_Aufgabe 1_:
Prüfe, ob diese Aussagen mit dem Textauszug über Boxen im Film übereinstimmen: (a) Beim Boxen sind die Sportler praktisch ungeschützt. (b) Im Fußball geschieht das Wichtige nahe am Gesicht. (c) Million Dollar Baby ist ein Film von Clint Eastwood. Antworte jeweils mit Ja oder Nein und zitiere die entscheidenden Worte des Textauszugs wörtlich.
_Aufgabe 2_:
Gib bitte die Einträge wortgetreu wieder, beginnend mit der Zeile, die „Given: Open the Sort Asc/Desc dropdown“ enthält, und endend mit dem letzten Eintrag. Beide Enden gehören dazu. Lass die Bilder in deiner Antwort weg.

---------- Textauszug

Boxen. Der Sport, der wie fürs Kino geschaffen ist. Er ist
rau, schnell und brutal, erlaubt aber auch Taktik und somit Köpfchen – und die
Sportler sind praktisch ungeschützt, was eine hohe Emotionalität im Schauspiel
erlaubt. Zudem spielt sich die dynamische Action in genau dem Bereich ab, der
für einen charaktergestützten Film so entscheidend ist: Während etwa im Fußball
das Wichtige am Boden geschieht, fern vom Gesicht, kann beim Boxen die Kamera
genau dorthin halten. Und dabei sowohl fliegende Fäuste einfangen als auch
Bände sprechende Gesichtsausdrücke. Kein Wunder, dass der Boxsport eine
Vielzahl an sehenswerten Leinwandgeschichten inspirierte. Von Martin Scorseses
losgelöstem Wie ein wilder Stier und dem ikonischen
Sozialdrama Rocky (sowie seinen tonal extrem ungleichen
Fortsetzungen) bis hin zu Clint Eastwoods Oscar-Abräumer Million
Dollar Baby.

--------------------
---------- Daten zur Aufgabe

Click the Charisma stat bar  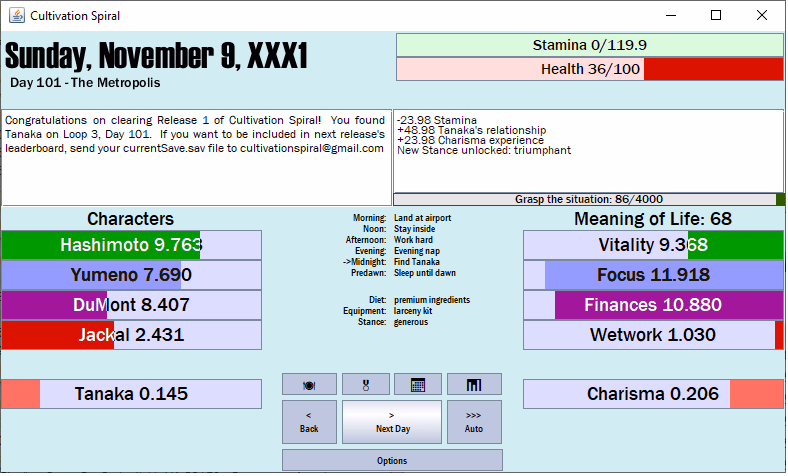pos(653,394)
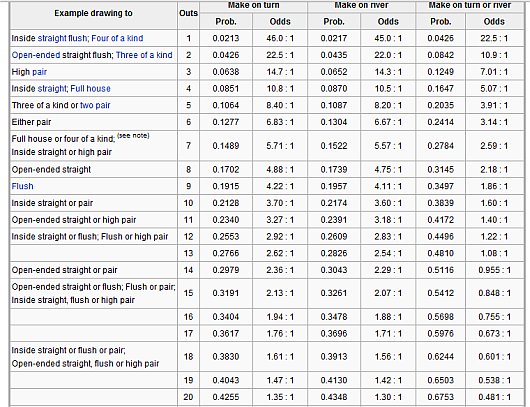Image resolution: width=530 pixels, height=407 pixels.
Task: Click the "Open-ended straight" row label
Action: pyautogui.click(x=51, y=169)
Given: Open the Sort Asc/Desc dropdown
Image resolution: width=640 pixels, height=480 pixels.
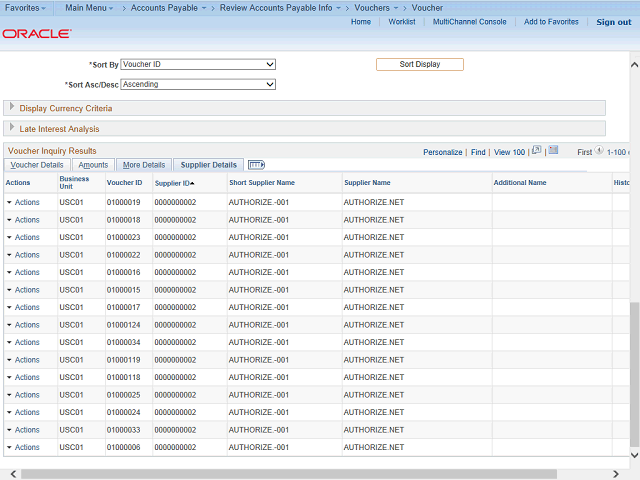Looking at the screenshot, I should 197,84.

--------------------

_Vollständige Lösung 1_:
(a) Ja: „die Sportler sind praktisch ungeschützt“
(b) Nein: „das Wichtige am Boden geschieht, fern vom Gesicht“
(c) Ja: „Clint Eastwoods Oscar-Abräumer Million Dollar Baby“

_Vollständige Lösung 2_:
Given: Open the Sort Asc/Desc dropdown
Image resolution: width=640 pixels, height=480 pixels.
Looking at the screenshot, I should 197,84.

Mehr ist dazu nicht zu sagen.